I’ve always had trouble but it’s getting worse. Right now I can’t  decide on the sort of work I want to do  and even more pressing, I can’t decide what to do with my bathroom.

Because the blue and yellow journey is a comprehensive one, I consider all incidents and thoughts as inter-related. If I can’t decide about my bathroom, what does that say about my life in general and most particularly, what does it say about the work I want to do?

I’m an text-book Libran, which means I get swayed by the last expert opinion I received. There is no end of experts when it comes to work and bathrooms. So, what’s a gal to do? Give into the most persuasive, because he’s had 30 years in the same bathroom business  and he simply takes the deciding over? Or go with the other guy, who seems adept and who just does what you tell him - after all you’re the boss of your own bathroom?

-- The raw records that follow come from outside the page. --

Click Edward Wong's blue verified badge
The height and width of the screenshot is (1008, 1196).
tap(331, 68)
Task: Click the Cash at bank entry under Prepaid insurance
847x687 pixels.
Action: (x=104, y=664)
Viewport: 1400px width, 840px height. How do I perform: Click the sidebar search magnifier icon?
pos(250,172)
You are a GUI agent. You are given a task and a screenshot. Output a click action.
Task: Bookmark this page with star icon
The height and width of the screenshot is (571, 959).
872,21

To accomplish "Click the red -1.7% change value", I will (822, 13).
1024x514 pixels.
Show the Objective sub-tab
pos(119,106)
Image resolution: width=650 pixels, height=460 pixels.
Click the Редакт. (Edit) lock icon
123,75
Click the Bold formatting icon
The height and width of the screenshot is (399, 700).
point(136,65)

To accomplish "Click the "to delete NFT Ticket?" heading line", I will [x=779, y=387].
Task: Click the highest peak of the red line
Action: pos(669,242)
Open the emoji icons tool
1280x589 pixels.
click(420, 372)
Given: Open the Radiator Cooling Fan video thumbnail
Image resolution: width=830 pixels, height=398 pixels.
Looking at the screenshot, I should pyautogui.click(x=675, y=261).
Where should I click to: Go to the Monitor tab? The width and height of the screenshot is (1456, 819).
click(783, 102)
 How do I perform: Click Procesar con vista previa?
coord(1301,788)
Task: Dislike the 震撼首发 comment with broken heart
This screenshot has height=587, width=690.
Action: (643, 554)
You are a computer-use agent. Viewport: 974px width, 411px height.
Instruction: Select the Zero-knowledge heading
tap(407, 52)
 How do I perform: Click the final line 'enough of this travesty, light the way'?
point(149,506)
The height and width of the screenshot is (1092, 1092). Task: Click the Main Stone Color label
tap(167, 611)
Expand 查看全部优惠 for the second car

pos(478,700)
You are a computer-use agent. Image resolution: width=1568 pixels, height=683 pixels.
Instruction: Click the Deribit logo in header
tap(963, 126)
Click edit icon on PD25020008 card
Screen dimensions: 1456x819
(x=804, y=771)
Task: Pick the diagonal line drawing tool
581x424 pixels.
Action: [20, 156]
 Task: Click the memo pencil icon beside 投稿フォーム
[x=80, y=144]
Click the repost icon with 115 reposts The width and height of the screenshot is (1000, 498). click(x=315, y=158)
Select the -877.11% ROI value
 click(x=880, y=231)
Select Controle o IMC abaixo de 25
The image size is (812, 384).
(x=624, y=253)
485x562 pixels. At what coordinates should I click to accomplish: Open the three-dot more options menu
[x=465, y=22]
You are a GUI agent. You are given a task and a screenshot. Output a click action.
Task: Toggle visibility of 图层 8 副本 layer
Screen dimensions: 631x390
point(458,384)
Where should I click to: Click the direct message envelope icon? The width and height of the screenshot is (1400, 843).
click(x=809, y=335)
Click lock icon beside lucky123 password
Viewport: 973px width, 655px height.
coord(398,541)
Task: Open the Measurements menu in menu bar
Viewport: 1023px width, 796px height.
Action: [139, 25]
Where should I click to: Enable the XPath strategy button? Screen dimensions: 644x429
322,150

Do you take a job advertised in a paper or website because it’s sort of a match, and it’s like what you’ve done in the past. Or do you take a different tack altogether?  Should you determine own work-life mix, with a portfolio approach of skills and talents and abilities and place it out there in the world to see where and how it hits the mark?

So in true Libran fashion, I’ve been sitting with the problem;  actually I’ve been sitting in the problem.

I’m seeing a career coach to figure out how to change the work-life mix. What’s my value added proposition?  What can I do that others can’t?  And does anyone want what I do?  Right now, in the Public Service, there’s a  lot of not wanting what I do. But that’s cool, I’ve had a good soak. It’s like starting off in a nice hot bath but having to continually top it up the longer you stay in. The longer you stay in of course, the more wrinkled you get, and the more relaxed you become.

Because my bloke used to do be my coach and he’s no longer here, I now have to pay for those skills.  I’m OK with that because the bulk of the coaching is self-directed.  The value in seeing someone like a  coach is that you allow youreself a time and place to tackle just that topic.  You talk about wishes, dreams, ambitions and you listen for negative self-talk and limiting thoughts. 

So it’s no surprise I talk to the coach and the bathroom guys about the same stuff - I need more space. Ergo I need to get rid of the bath. 

Baths have had their day. When the dam levels were high and it was OK to lay about and relax That’s not this day. This day is a day for movement. Moving to the right space where I can do what matters to me. Moving around in more space, to change and grow and develop more skills.  This is not a day to submerge ideas and talent in a luke-warm environment,  which, if left unattended becomes soporific. This is a brand new day for doing what I do best of all with people that want what I do. This is a day for change.